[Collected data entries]
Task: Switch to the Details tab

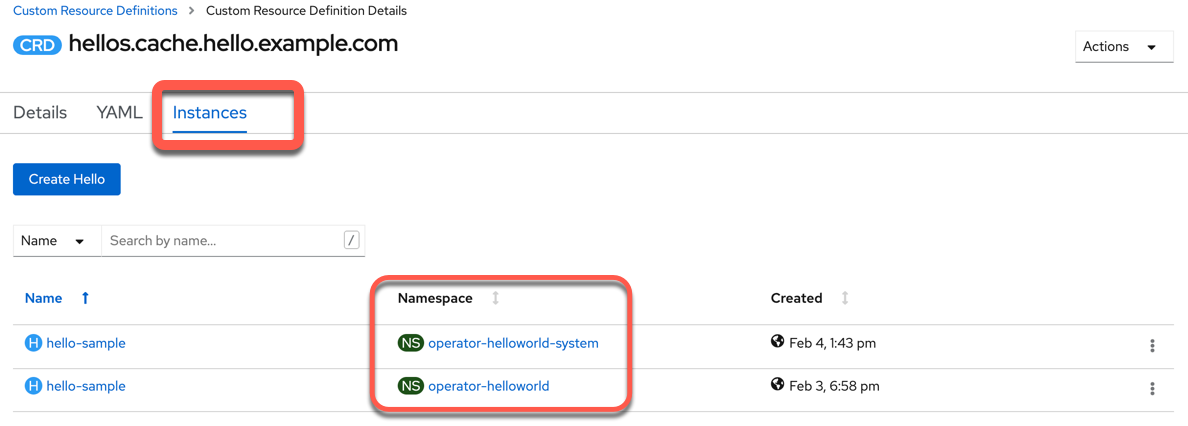Action: coord(40,113)
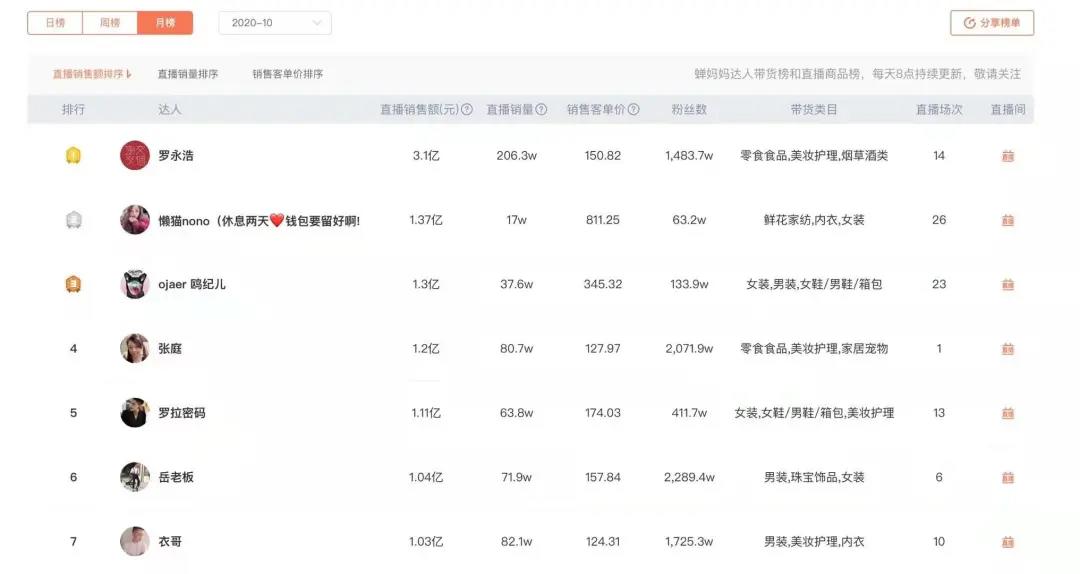This screenshot has height=574, width=1080.
Task: Open 罗永浩's avatar thumbnail
Action: pos(135,156)
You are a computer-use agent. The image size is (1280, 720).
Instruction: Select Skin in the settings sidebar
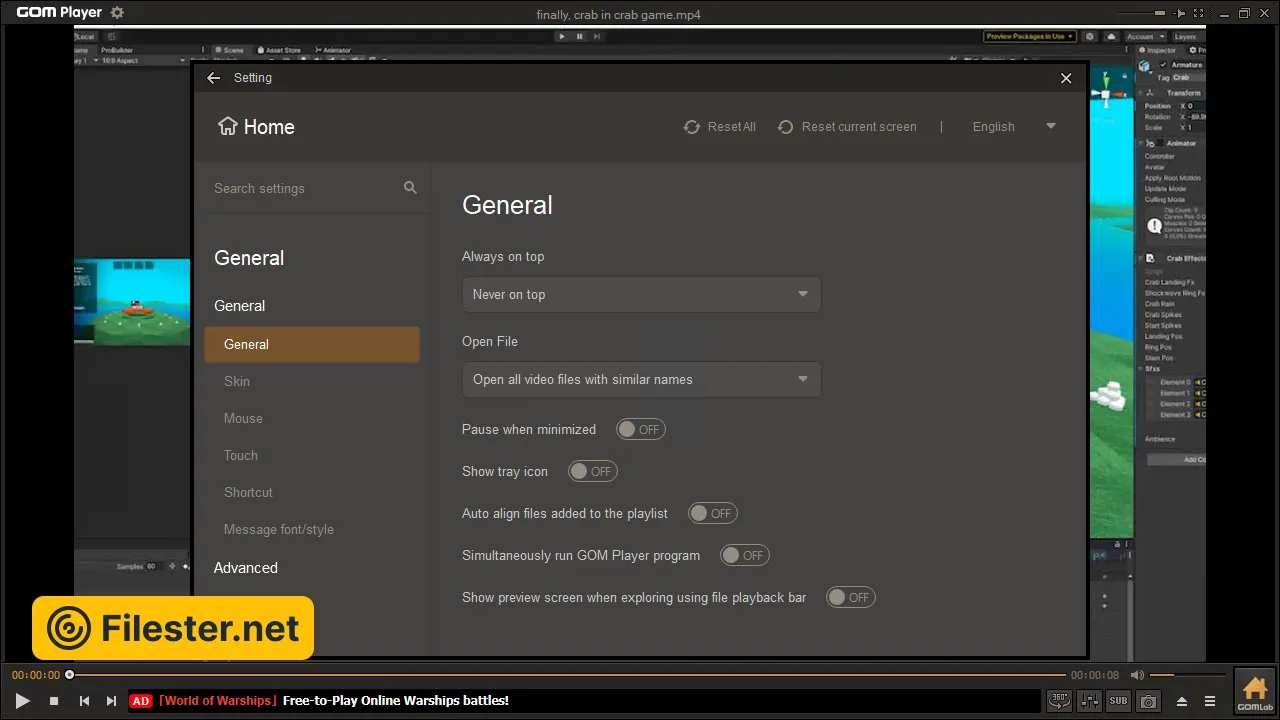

Work instruction:
The records, exactly as written but without images, should be returned.

Solution for this problem:
Task: Switch to the Details tab

Action: coord(40,113)
This screenshot has height=574, width=1080.
Task: Open 罗永浩's avatar thumbnail
Action: pos(135,156)
You are a computer-use agent. The image size is (1280, 720).
Instruction: Select Skin in the settings sidebar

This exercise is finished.